-- start --

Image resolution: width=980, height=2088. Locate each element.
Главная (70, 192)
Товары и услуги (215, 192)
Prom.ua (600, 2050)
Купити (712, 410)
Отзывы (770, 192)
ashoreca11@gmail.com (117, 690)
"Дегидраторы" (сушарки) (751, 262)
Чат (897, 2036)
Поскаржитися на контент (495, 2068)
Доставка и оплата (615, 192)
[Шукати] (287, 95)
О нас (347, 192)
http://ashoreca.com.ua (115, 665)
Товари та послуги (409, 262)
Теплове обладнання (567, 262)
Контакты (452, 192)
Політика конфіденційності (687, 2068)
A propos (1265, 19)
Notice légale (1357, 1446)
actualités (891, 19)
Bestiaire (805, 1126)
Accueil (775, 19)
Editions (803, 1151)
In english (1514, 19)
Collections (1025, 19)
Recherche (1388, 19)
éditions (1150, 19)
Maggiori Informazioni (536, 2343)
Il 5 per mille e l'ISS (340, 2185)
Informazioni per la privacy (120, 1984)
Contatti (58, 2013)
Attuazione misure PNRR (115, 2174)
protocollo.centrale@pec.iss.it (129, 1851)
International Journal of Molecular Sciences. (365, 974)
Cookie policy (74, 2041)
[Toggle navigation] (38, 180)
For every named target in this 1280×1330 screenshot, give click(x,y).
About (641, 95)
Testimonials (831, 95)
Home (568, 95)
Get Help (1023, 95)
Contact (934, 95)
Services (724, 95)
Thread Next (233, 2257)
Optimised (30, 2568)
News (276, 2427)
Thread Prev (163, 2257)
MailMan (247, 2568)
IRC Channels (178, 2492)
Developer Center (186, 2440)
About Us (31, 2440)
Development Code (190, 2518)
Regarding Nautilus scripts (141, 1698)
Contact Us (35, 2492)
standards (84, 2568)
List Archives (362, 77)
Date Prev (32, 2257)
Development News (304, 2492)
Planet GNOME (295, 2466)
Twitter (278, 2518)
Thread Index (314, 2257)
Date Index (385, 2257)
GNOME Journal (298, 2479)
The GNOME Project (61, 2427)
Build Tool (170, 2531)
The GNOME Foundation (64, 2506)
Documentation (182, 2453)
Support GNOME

-- end --

> **Instruction**: Convert all the rows above into a Markdown table with two columns, No. and Entry. Number each line in order and leave out any blank lines.

> **Correct answer**:
| No. | Entry |
|---|---|
| 1 | Image resolution: width=980, height=2088. Locate each element. |
| 2 | Главная (70, 192) |
| 3 | Товары и услуги (215, 192) |
| 4 | Prom.ua (600, 2050) |
| 5 | Купити (712, 410) |
| 6 | Отзывы (770, 192) |
| 7 | ashoreca11@gmail.com (117, 690) |
| 8 | "Дегидраторы" (сушарки) (751, 262) |
| 9 | Чат (897, 2036) |
| 10 | Поскаржитися на контент (495, 2068) |
| 11 | Доставка и оплата (615, 192) |
| 12 | [Шукати] (287, 95) |
| 13 | О нас (347, 192) |
| 14 | http://ashoreca.com.ua (115, 665) |
| 15 | Товари та послуги (409, 262) |
| 16 | Теплове обладнання (567, 262) |
| 17 | Контакты (452, 192) |
| 18 | Політика конфіденційності (687, 2068) |
| 19 | A propos (1265, 19) |
| 20 | Notice légale (1357, 1446) |
| 21 | actualités (891, 19) |
| 22 | Bestiaire (805, 1126) |
| 23 | Accueil (775, 19) |
| 24 | Editions (803, 1151) |
| 25 | In english (1514, 19) |
| 26 | Collections (1025, 19) |
| 27 | Recherche (1388, 19) |
| 28 | éditions (1150, 19) |
| 29 | Maggiori Informazioni (536, 2343) |
| 30 | Il 5 per mille e l'ISS (340, 2185) |
| 31 | Informazioni per la privacy (120, 1984) |
| 32 | Contatti (58, 2013) |
| 33 | Attuazione misure PNRR (115, 2174) |
| 34 | protocollo.centrale@pec.iss.it (129, 1851) |
| 35 | International Journal of Molecular Sciences. (365, 974) |
| 36 | Cookie policy (74, 2041) |
| 37 | [Toggle navigation] (38, 180) |
| 38 | For every named target in this 1280×1330 screenshot, give click(x,y). |
| 39 | About (641, 95) |
| 40 | Testimonials (831, 95) |
| 41 | Home (568, 95) |
| 42 | Get Help (1023, 95) |
| 43 | Contact (934, 95) |
| 44 | Services (724, 95) |
| 45 | Thread Next (233, 2257) |
| 46 | Optimised (30, 2568) |
| 47 | News (276, 2427) |
| 48 | Thread Prev (163, 2257) |
| 49 | MailMan (247, 2568) |
| 50 | IRC Channels (178, 2492) |
| 51 | Developer Center (186, 2440) |
| 52 | About Us (31, 2440) |
| 53 | Development Code (190, 2518) |
| 54 | Regarding Nautilus scripts (141, 1698) |
| 55 | Contact Us (35, 2492) |
| 56 | standards (84, 2568) |
| 57 | List Archives (362, 77) |
| 58 | Date Prev (32, 2257) |
| 59 | Development News (304, 2492) |
| 60 | Planet GNOME (295, 2466) |
| 61 | Twitter (278, 2518) |
| 62 | Thread Index (314, 2257) |
| 63 | Date Index (385, 2257) |
| 64 | GNOME Journal (298, 2479) |
| 65 | The GNOME Project (61, 2427) |
| 66 | Build Tool (170, 2531) |
| 67 | The GNOME Foundation (64, 2506) |
| 68 | Documentation (182, 2453) |
| 69 | Support GNOME |